Publicado en Diario El Salvador
Pertenezco a la generación de estudiantes universitarios que tuvo la fortuna de asistir a las cátedras de realidad nacional que, a mediados de los ochenta, daba el sacerdote jesuita y filósofo Ignacio Ellacuría en el auditorio de la Universidad Centroamericana “José Simeón Cañas”.
Tales ejercicios analíticos se producían en medio de una prolongada guerra civil, financiada por las potencias protagonistas de la Guerra Fría pero peleada por los ejércitos locales: la Fuerza Armada gubernamental y la guerrilla del FMLN; cada bando con su respectivo aparato de información y propaganda (el Coprefa y la Radio Venceremos, los más emblemáticos).
En medio de una aguda polarización ideológica, aquellas cátedras tenían características únicas que las convertían en auténticos destellos iluminadores, en medio de la situación social y política progresivamente caótica y absurda de una guerra que, si bien pudo tener alguna justificación reivindicativa en sus orígenes, para entonces ya había perdido sentido.
El discurso social y político de Ellacuría no era perfecto (nada humano lo es y podría mencionar un par de deslices notables), sin embargo tenía tres ideales superiores, de búsqueda constante en su elaboración, que aun sabiéndolos imposibles de alcanzar en su totalidad, eran de presencia evidente en la raíz de su elaboración.

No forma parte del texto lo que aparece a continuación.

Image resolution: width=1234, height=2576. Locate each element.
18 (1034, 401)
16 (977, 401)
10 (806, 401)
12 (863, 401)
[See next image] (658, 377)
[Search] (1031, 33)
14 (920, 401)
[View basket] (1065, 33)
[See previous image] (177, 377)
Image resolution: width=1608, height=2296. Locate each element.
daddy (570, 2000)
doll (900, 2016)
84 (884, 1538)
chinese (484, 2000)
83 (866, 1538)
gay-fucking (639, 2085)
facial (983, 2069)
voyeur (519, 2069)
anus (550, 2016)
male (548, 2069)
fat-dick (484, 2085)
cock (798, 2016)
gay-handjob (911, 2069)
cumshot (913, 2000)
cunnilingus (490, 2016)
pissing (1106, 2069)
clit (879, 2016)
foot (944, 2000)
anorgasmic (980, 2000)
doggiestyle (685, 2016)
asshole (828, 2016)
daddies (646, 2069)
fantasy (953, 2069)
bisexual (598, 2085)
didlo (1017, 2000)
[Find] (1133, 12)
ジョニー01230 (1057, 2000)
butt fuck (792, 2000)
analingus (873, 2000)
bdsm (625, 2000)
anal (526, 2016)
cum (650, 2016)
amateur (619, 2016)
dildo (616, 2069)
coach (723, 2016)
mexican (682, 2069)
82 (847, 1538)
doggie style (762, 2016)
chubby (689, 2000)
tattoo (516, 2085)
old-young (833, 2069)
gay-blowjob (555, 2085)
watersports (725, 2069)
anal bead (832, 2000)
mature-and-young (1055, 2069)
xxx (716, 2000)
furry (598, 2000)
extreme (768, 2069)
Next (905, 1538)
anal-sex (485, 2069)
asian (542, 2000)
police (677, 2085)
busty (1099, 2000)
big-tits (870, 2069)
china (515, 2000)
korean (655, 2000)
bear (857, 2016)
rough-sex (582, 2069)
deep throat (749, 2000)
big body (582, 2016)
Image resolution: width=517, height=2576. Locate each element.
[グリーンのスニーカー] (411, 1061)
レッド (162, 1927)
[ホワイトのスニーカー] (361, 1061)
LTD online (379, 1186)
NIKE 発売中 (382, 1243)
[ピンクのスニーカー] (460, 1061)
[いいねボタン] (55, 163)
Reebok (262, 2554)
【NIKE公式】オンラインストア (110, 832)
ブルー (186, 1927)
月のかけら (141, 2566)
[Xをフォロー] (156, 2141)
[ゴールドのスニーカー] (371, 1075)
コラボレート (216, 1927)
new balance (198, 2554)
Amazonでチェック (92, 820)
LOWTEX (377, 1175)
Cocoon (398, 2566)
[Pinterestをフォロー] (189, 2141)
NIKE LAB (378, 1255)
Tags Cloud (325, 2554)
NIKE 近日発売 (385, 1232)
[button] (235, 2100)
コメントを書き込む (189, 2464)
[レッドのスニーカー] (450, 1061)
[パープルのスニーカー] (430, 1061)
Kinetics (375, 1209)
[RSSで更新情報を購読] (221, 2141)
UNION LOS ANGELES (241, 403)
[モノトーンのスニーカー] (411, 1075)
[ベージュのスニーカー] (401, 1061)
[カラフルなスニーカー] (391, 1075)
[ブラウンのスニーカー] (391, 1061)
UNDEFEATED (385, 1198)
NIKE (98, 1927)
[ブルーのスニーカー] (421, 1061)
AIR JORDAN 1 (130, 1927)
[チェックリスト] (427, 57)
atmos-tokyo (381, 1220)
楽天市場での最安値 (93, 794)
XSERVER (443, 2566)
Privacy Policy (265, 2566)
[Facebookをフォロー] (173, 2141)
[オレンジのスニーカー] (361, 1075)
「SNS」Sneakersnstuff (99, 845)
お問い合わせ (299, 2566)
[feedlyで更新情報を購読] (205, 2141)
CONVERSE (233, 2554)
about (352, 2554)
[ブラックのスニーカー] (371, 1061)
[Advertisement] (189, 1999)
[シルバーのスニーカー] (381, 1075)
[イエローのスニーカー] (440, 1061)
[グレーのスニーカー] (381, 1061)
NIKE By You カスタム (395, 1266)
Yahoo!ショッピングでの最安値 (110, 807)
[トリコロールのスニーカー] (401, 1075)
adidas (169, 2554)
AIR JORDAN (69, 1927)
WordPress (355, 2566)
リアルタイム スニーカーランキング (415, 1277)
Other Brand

Lo primero era la búsqueda de la objetividad, con todo y los problemas filosóficos y dificultades ideológicas que esto plantea. Ellacuría se afanaba en fundamentar sus opiniones con datos ciertos; obtenidos, analizados e interpretados cuidadosamente. Claro que tenía sus simpatías y antipatías por causas y personajes de la época, pero jamás lo escuché emitir opinión pública a partir de la bilis o la simple animadversión. En sus alocuciones, nunca cedió a la fácil subjetividad, pese a que no le faltaron provocaciones.
Lo segundo era un claro afán de imparcialidad, evitando casarse con cualquiera de los bandos en conflicto: ni con la derecha, por contradicciones obvias, pero tampoco con la izquierda y su peligrosa propensión a instrumentalizar discursos y figuras. Él tuvo la valentía de confrontar y señalar el daño que hacían unos y otros, desde una ética cristiana comprometida hasta las últimas consecuencias.
En este punto, cabe traer a cuenta un concepto suyo muy relacionado con los dos ideales antes mencionados: la afirmación de que la universidad debe aportar elementos para entender la realidad y para transformarla, pero haciéndolo “universitariamente”; esto en referencia a mantener prudente distancia y no confundirse con las facciones políticas y, en cambio, esmerarse en ser rigurosa con el método de sus investigaciones y aportes.
Finalmente, el tercer elemento presente en sus análisis era la sintonía con el sentir de la población. Como hombre religioso, una de sus constantes búsquedas era la palabra y la voluntad de Dios, las cuales -según su convicción- no necesariamente estaban en las jerarquías y esquemas tradicionales, sino que muchas veces se manifestaban en la voz de los humildes.
Siendo Ellacuría una eminencia académica, jamás despreció el sentir y pensar de las personas sencillas o con menor nivel educativo; por el contrario, insistía en la importancia de “que el pueblo haga oír su voz” y ponía como prioridad el interés mayoritario de la gente en sus propuestas.
Más de treinta años han pasado desde que esas magníficas cátedras dejaron de existir. Al recordarlas hoy, en perspectiva histórica, es posible dimensionar mejor su real valor, no solo en su iluminadora presencia en aquella época, sino en su sentida y cada vez más notoria ausencia en las décadas posteriores.
Pero como el lamento es solo nostalgia, más vale centrarse en el reto actual, que es mantener vigentes en todo análisis de la realidad nacional los ideales que inspiraron a aquel notable intelectual: la búsqueda de objetividad, el afán de imparcialidad y, ante todo, las aspiraciones populares como eje orientador.